Below is a Python code example that demonstrates how to create a preprocessing pipeline using ColumnTransformer. In this example, numerical features are imputed and standardized, while categorical features are imputed and one-hot encoded.

```python
# Import necessary modules
from sklearn.compose import ColumnTransformer
from sklearn.preprocessing import StandardScaler, OneHotEncoder
from sklearn.pipeline import Pipeline
from sklearn.impute import SimpleImputer
from sklearn.linear_model import LogisticRegression
from sklearn.model_selection import train_test_split

# Sample feature lists
numeric_features = ['age', 'salary']
categorical_features = ['gender', 'country']

# Pipeline for numerical features: impute missing values and scale
numeric_transformer = Pipeline(steps=[
    ('imputer', SimpleImputer(strategy='median')),
    ('scaler', StandardScaler())
])

# Pipeline for categorical features: impute missing values and encode
categorical_transformer = Pipeline(steps=[
    ('imputer', SimpleImputer(strategy='constant', fill_value='missing')),
    ('onehot', OneHotEncoder(handle_unknown='ignore'))
])

# Create the ColumnTransformer
preprocessor = ColumnTransformer(
    transformers=[
        ('num', numeric_transformer, numeric_features),
        ('cat', categorical_transformer, categorical_features)
    ]
)

# Combine the preprocessor with an estimator in a full pipeline
clf = Pipeline(steps=[
    ('preprocessor', preprocessor),
    ('classifier', LogisticRegression())
])

# Example usage with train/test split (replace X, y with your data)
# X_train, X_test, y_train, y_test = train_test_split(X, y, test_size=0.2, random_state=42)
# clf.fit(X_train, y_train)
# score = clf.score(X_test, y_test)
# print("Model accuracy:", score)
```

### Key Points in the Code

- **Numeric Pipeline:**  
  - **SimpleImputer:** Fills in missing values using the median.
  - **StandardScaler:** Standardizes features using the formula:
    $$
    x_{\text{scaled}} = \frac{x - \mu}{\sigma}
    $$

- **Categorical Pipeline:**  
  - **SimpleImputer:** Fills in missing values with a constant value (`'missing'`).
  - **OneHotEncoder:** Converts categorical variables into a binary matrix.
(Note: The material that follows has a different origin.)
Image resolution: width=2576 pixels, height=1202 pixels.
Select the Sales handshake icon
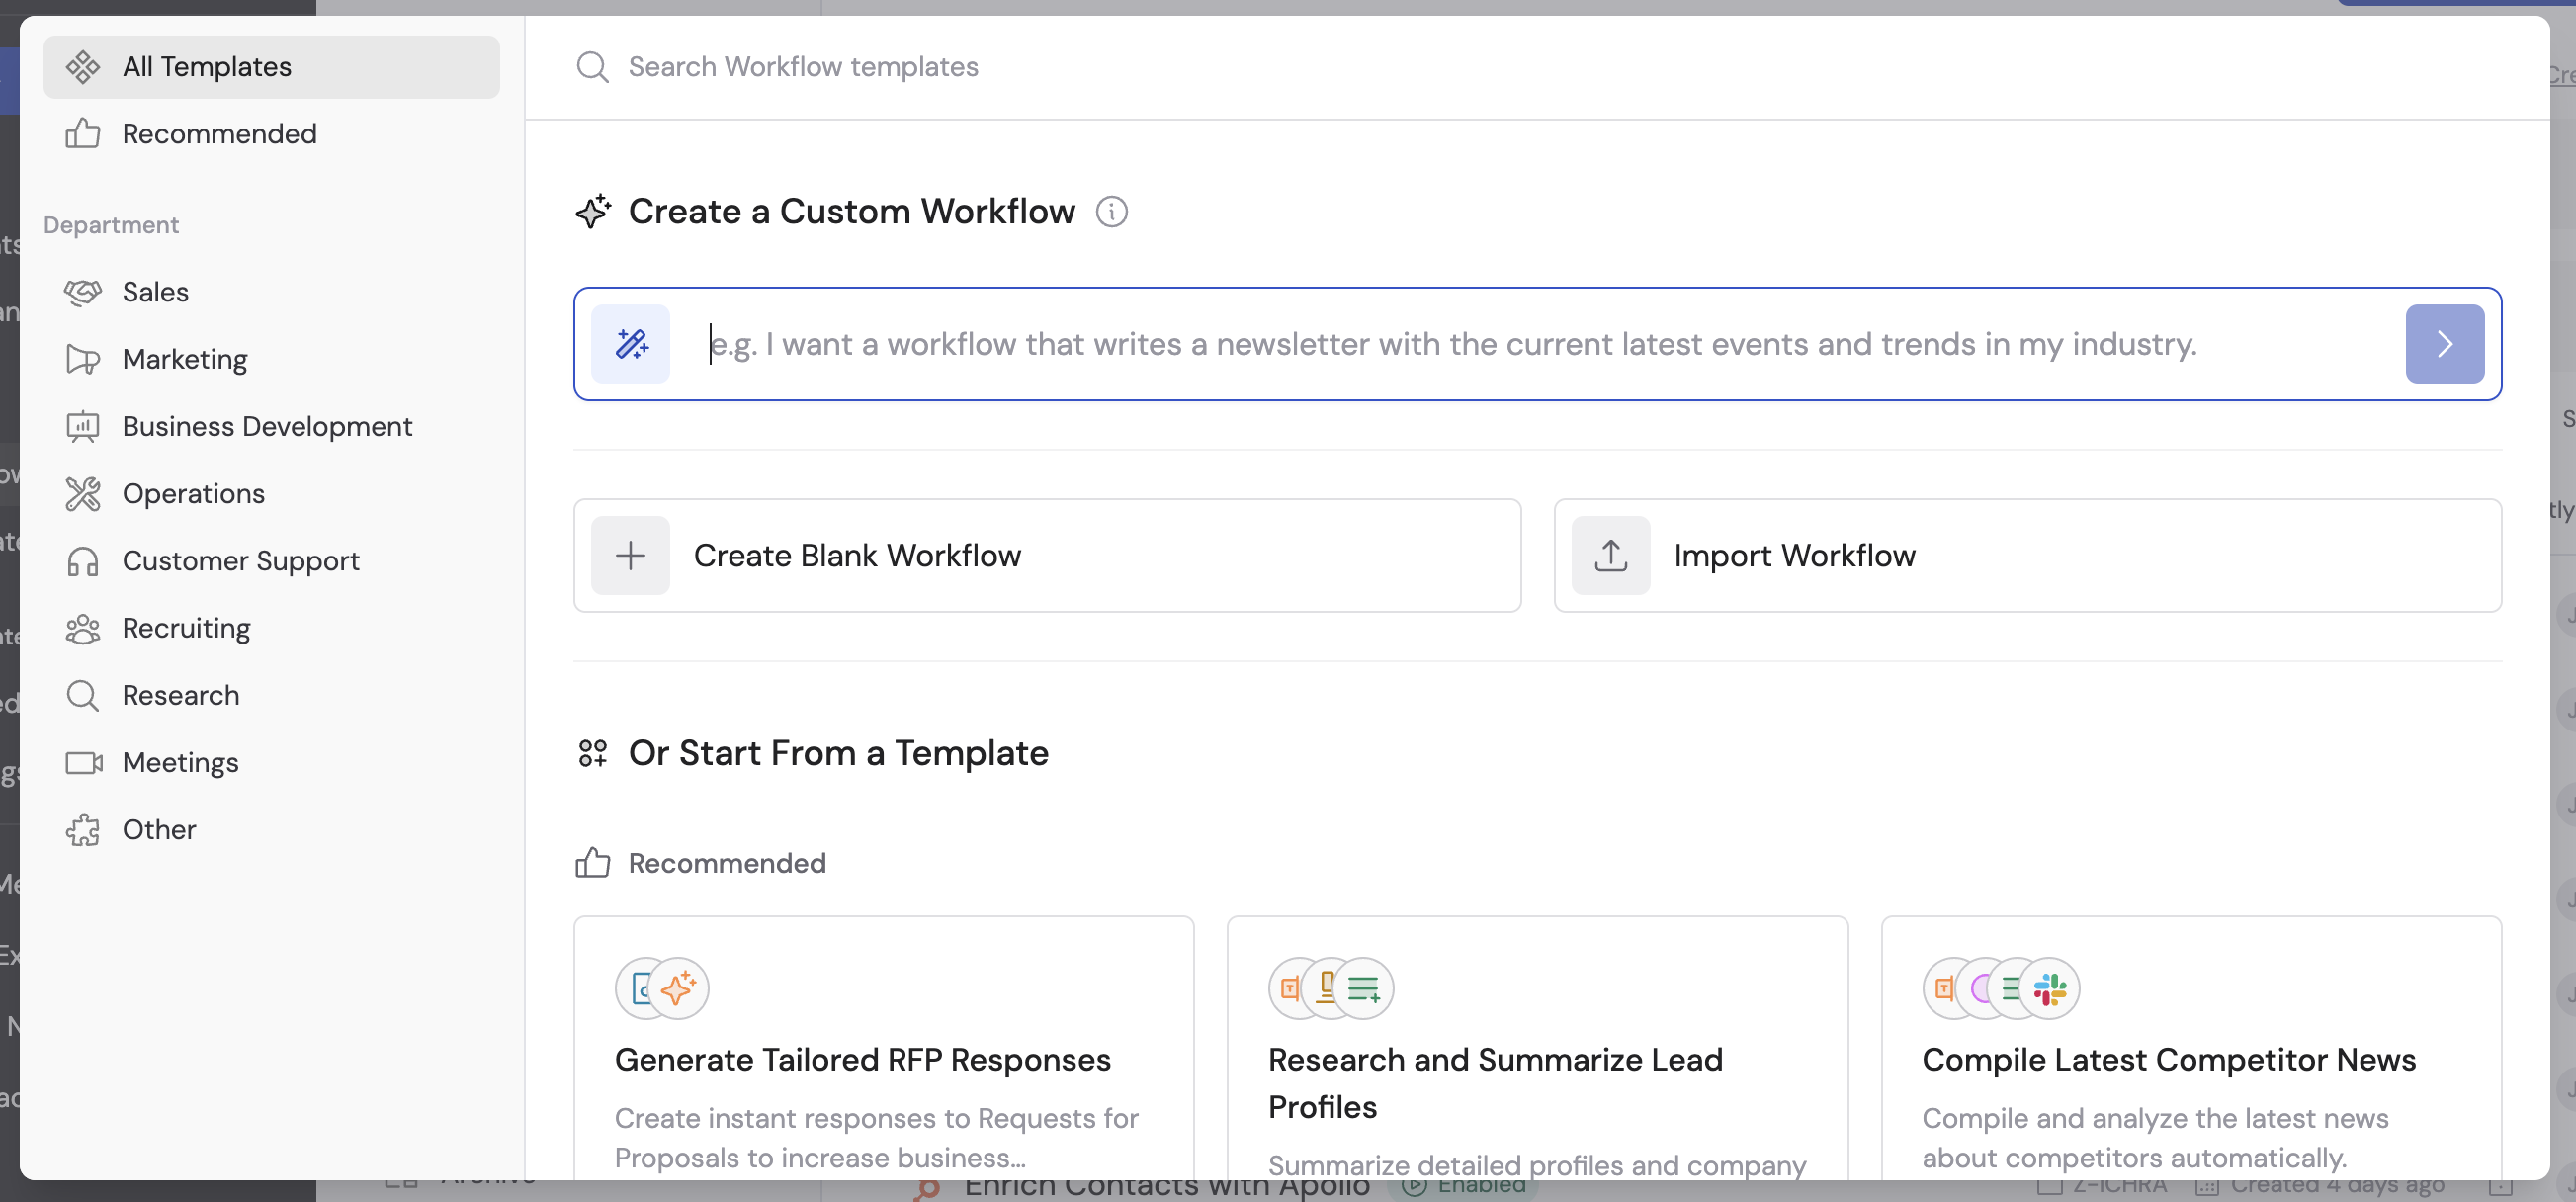click(83, 292)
- **Combining Pipelines:**  
  The `ColumnTransformer` applies these pipelines to the respective columns, and the overall `Pipeline` chains preprocessing with model training.

---

## Benefits and Best Practices

- **Modularity:**  
  Each transformer (or pipeline) is modular. This means you can easily swap or update individual preprocessing steps.

- **Reproducibility:**  
  Pipelines ensure that the same transformations are applied during training and prediction, minimizing data leakage.

- **Extensibility:**  
  You can add more transformers or estimators to the pipeline as needed. For example, you might include feature selection or additional scaling.

- **Debugging:**  
  Breaking down your preprocessing steps into modular pipelines makes it easier to track down errors or unexpected behavior in your data processing.

---

## Conclusion

The ColumnTransformer is a powerful tool in the scikit-learn ecosystem that streamlines the preprocessing of heterogeneous datasets. By applying different transformations to specific subsets of features, it helps create robust and maintainable machine learning pipelines.